+++ Provided passage

By rolling your retirement savings into a self-directed account and having an administrator or custodian conduct transactions on your behalf, the gains you would have made through traditional investment accounts will flow back into your self-directed account.

What’s the difference? You’re the one in control.

With you at the helm, self-directed accounts require less management (and therefore less management costs) than traditional investments like stocks, bonds, and funds. Self-directed accounts also allow you to have your money work for you with investment choices like real estate, business ventures, private placements, and even precious metals. Other than the few types of transactions prohibited by the IRS, the ability to choose investment opportunities means that your ability to direct your savings becomes bigger, broader, and more advantageous.

Not only do you have the freedom to choose what investments to make, but you also have more options on how to use them. For example, if you purchase and renovate a house with your IRA, the income you make from renting or selling that property flows back into your IRA either tax-deferred or tax-free (depending on the type of account you choose). Tangible investments like these may provide you with fairly reliable returns.

++++++
+++ Data section

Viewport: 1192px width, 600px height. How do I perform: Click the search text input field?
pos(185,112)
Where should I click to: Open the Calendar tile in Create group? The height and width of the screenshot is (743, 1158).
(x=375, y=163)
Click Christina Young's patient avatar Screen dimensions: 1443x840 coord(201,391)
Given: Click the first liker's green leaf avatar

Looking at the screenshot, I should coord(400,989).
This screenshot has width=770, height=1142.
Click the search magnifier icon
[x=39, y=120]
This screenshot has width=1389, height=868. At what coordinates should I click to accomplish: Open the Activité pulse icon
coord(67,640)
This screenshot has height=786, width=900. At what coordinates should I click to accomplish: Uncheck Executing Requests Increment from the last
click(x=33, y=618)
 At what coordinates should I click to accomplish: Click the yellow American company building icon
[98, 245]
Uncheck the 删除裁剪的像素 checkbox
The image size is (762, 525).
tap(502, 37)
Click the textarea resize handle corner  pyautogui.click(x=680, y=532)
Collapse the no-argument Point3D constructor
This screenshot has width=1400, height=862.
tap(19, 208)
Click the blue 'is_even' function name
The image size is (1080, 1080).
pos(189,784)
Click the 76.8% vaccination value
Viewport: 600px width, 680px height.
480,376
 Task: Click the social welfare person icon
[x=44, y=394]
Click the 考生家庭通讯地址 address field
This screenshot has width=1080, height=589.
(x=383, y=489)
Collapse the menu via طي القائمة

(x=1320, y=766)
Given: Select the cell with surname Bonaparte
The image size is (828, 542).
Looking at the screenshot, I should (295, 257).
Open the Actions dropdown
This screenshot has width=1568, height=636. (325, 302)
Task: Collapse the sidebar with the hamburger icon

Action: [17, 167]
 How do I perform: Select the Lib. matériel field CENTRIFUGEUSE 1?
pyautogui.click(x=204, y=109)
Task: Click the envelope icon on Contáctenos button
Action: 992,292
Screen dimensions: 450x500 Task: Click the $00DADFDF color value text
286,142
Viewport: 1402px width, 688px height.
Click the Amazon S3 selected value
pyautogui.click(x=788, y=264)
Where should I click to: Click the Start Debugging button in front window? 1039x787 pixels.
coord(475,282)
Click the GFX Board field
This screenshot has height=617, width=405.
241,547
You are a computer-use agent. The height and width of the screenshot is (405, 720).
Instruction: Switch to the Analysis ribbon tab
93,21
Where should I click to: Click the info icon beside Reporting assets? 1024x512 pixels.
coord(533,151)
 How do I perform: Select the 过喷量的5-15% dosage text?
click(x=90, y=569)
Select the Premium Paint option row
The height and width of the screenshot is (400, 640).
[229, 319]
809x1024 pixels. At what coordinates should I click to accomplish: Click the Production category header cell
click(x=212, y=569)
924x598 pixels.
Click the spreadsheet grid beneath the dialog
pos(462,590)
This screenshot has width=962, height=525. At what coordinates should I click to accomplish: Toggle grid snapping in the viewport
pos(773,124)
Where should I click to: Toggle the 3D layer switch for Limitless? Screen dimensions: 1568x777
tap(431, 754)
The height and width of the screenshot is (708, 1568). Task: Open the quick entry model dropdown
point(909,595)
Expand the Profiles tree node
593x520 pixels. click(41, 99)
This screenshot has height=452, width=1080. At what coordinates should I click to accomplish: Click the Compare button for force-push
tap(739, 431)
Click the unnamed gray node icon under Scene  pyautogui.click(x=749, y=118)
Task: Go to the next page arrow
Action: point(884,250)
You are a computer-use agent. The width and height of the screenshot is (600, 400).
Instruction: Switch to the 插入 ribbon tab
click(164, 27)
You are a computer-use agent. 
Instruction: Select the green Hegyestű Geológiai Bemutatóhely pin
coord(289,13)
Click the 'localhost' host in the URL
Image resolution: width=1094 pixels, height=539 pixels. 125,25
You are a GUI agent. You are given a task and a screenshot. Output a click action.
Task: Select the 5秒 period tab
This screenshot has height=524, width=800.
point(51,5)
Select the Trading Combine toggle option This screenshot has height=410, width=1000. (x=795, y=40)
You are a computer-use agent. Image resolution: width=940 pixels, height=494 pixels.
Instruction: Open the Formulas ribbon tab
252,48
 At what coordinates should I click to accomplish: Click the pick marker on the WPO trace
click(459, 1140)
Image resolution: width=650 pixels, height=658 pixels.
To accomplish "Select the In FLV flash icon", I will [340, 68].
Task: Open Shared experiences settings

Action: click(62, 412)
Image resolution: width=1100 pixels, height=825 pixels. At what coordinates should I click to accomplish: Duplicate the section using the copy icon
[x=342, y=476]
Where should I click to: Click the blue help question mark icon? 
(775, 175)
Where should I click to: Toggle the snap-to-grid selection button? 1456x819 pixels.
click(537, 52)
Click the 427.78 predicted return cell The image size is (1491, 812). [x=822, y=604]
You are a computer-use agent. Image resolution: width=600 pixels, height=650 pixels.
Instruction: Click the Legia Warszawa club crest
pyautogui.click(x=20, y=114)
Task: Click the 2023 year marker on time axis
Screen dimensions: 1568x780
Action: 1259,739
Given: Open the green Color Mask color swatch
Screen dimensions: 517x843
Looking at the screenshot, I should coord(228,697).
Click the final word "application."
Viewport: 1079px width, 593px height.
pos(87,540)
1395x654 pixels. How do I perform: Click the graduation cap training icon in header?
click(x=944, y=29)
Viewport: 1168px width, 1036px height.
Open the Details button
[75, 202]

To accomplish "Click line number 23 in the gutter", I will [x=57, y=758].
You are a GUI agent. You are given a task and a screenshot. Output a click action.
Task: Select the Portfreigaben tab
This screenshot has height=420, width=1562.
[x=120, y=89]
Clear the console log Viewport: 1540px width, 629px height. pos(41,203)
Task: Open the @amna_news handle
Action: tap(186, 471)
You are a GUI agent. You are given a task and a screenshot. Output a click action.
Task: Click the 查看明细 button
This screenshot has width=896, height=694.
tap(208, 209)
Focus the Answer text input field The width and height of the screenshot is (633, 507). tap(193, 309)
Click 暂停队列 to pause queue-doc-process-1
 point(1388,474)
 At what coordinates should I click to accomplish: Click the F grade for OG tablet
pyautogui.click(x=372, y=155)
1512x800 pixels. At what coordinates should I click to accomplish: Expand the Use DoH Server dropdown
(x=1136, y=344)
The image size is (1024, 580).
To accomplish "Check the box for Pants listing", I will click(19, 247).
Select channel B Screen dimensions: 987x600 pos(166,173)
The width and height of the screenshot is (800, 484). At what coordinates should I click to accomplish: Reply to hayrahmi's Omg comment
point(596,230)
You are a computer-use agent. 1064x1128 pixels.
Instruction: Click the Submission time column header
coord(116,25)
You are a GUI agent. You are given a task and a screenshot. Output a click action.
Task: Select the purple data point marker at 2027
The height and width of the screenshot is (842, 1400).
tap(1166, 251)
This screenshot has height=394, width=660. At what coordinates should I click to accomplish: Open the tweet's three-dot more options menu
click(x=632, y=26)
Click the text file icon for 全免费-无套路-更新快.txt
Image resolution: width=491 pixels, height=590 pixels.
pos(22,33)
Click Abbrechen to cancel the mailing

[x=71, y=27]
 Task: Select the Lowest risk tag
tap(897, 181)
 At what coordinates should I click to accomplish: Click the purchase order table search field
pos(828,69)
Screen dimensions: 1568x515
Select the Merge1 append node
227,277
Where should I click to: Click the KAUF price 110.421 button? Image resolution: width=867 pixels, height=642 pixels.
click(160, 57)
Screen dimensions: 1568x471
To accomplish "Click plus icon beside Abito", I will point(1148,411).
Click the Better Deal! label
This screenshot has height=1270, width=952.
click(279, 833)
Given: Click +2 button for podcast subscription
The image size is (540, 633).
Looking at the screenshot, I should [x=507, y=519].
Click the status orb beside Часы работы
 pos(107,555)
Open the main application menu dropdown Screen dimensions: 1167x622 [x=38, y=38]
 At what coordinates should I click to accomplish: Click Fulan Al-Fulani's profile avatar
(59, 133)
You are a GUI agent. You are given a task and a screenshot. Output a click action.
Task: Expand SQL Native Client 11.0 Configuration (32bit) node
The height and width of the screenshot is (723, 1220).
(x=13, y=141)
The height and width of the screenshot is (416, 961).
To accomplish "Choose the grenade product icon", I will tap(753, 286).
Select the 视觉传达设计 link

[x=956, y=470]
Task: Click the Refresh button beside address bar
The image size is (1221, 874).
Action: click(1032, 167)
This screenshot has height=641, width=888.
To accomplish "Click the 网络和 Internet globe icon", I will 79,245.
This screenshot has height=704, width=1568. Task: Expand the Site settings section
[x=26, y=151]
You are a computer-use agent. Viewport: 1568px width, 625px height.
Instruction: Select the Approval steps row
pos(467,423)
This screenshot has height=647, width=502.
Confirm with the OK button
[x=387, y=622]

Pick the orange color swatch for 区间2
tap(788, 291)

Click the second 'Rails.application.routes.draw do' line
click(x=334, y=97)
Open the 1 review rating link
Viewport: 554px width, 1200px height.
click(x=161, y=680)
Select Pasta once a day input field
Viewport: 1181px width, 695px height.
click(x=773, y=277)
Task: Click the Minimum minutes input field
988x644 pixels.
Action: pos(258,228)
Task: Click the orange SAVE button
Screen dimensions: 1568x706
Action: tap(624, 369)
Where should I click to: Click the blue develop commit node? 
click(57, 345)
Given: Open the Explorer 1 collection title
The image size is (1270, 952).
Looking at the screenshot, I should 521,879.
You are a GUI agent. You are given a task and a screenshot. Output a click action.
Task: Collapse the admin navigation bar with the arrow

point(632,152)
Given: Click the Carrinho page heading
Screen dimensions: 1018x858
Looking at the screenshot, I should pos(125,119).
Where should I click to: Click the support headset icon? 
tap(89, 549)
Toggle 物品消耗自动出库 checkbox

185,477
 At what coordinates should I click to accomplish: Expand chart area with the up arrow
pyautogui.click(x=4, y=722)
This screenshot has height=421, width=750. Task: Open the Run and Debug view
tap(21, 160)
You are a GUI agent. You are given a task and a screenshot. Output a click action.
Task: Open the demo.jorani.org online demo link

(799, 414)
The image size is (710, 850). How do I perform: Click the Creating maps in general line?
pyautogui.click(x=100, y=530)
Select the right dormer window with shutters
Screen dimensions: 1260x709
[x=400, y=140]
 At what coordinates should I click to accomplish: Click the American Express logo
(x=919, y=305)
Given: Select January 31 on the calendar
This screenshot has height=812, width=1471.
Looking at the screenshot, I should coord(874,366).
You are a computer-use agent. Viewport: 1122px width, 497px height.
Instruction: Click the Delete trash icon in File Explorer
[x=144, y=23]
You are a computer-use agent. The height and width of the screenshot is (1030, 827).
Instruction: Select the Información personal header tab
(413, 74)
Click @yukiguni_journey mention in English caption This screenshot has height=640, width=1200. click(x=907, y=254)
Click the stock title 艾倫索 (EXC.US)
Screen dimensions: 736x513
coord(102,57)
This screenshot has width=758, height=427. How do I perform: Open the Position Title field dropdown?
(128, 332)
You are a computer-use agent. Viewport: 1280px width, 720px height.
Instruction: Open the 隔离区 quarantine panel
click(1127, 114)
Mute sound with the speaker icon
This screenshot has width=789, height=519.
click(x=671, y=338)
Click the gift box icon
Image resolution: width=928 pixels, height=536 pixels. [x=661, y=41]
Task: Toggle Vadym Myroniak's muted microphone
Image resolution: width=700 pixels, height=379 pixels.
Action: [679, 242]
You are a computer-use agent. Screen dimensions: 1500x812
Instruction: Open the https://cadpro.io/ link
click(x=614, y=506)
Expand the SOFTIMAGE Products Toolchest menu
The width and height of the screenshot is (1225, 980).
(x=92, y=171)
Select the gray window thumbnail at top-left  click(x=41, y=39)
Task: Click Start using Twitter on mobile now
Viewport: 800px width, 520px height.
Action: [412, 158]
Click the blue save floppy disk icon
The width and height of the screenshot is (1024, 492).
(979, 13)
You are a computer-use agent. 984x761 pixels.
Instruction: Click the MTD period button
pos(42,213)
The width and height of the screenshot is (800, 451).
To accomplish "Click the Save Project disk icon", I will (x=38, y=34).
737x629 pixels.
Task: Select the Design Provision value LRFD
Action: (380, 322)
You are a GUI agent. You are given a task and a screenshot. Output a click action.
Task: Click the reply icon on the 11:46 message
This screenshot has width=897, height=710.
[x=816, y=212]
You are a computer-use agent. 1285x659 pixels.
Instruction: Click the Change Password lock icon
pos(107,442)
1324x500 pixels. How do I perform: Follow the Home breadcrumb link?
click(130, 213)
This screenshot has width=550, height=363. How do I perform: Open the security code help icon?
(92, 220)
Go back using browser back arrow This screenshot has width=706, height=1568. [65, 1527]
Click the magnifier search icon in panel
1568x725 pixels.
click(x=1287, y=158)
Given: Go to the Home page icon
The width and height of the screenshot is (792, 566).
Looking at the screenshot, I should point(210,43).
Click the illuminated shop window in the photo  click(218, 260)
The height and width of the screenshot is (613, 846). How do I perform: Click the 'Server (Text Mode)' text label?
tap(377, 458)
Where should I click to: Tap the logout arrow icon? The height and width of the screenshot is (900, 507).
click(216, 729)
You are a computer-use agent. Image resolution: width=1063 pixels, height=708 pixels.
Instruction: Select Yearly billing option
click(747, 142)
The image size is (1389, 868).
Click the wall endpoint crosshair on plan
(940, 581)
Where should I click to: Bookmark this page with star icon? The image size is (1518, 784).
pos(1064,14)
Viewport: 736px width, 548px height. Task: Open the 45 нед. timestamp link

++++++

Directions
Could you resume the passage on self-directed retirement accounts, picking up after its final sentence? The records come from a source unrelated to the text.

Exercise result
Tax Rules

All tax-advantaged retirement accounts have varying rules and regulations that are required by the IRS. Contribution limits, income thresholds, early withdrawal penalties, prohibited persons, and required minimum distributions are just some of the requirements you may run into with your retirement account.

Self-direction provides a wide range of investment selections to choose from and allows you to use your own knowledge and expertise to monitor those investments. Transactions go through an approved administrator or custodian and are subject to the same tax rules as gains made through a traditional account.

But the IRS does not see self-directed retirement accounts as different than any other type of retirement account. In fact, they are treated the same!

Even with tax-rules and IRS stipulations, all the following can still be converted into self-directed accounts.

Types of accounts in which PRE-TAX dollars are contributed and original contributions and earnings are taxed upon withdrawal include:

  • - Traditional IRA
  • - Simplified Employee Pension (SEP) IRA
  • - Traditional 401(k)
  • - Traditional Solo 401(k)
  • - SIMPLE 401(k)
  • - Small Business 401(k)
  • - 403(b)

Types of accounts in which POST-TAX dollars are contributed, making original contributions and earnings tax-free upon withdrawal include:

  • - Roth IRA
  • - Roth 401(k)
  • - Roth Solo 401(k)

Accounts that provide a tax-exemption on contributions and no tax on distributions include:

  • - Health Savings Account (HSA) *
  • - Educations Savings Account (ESA)

* HSA accounts are tax-deductible going in and are tax-free when withdrawn for medical expenses.

With these accounts, you’re being taxed “on the seed” instead of “on the crop”. Let’s say you purchase a house in your Roth IRA for $200,000 and you hold it for three years. You collect $72,000 in profit after expenses, and the property is worth $260,000 at the time of sale. So, your $200,000 investment has now yielded $132,000 in profit tax-free.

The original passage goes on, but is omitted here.